* begin *
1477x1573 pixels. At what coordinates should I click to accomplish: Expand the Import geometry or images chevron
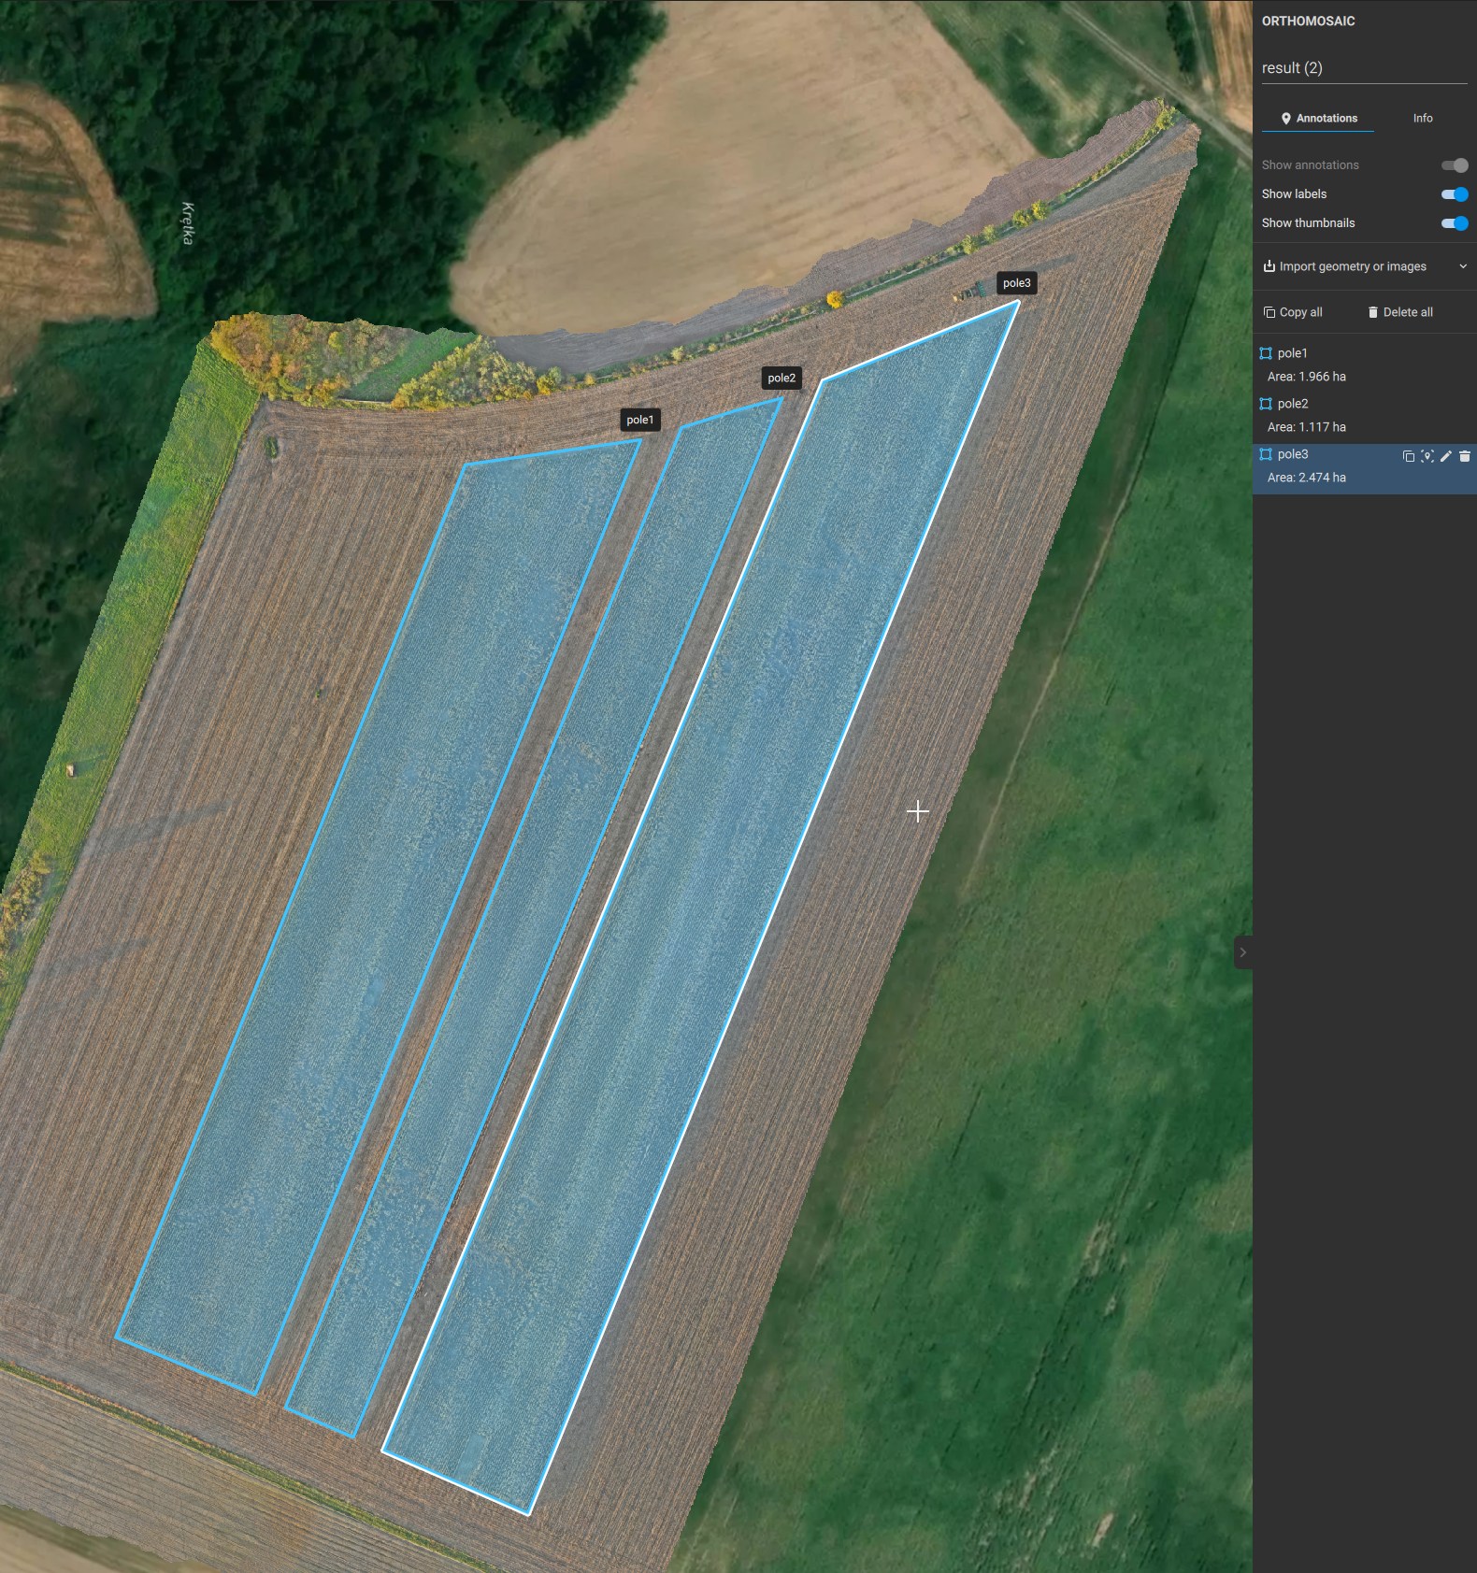point(1463,266)
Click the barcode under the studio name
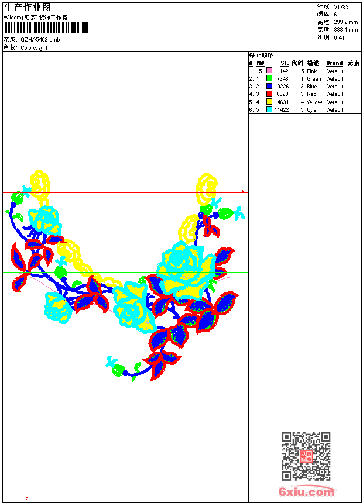 point(46,27)
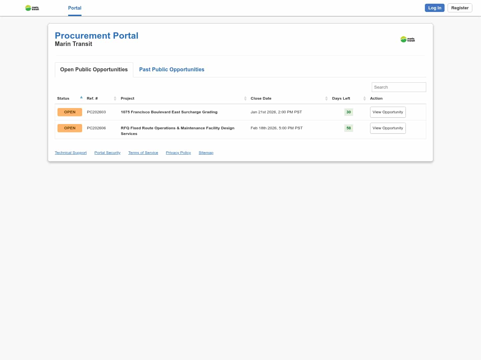The width and height of the screenshot is (481, 360).
Task: Click the Marin Transit logo in the navbar
Action: point(32,8)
* end *
Reproduce each of the entries above verbatim, line for line, and omit the pictures from your output.

▶ Complete response:
1477x1573 pixels. At what coordinates should I click to accomplish: Expand the Import geometry or images chevron
point(1463,266)
Click the barcode under the studio name
 point(46,27)
The width and height of the screenshot is (481, 360).
Task: Click the Marin Transit logo in the navbar
Action: point(32,8)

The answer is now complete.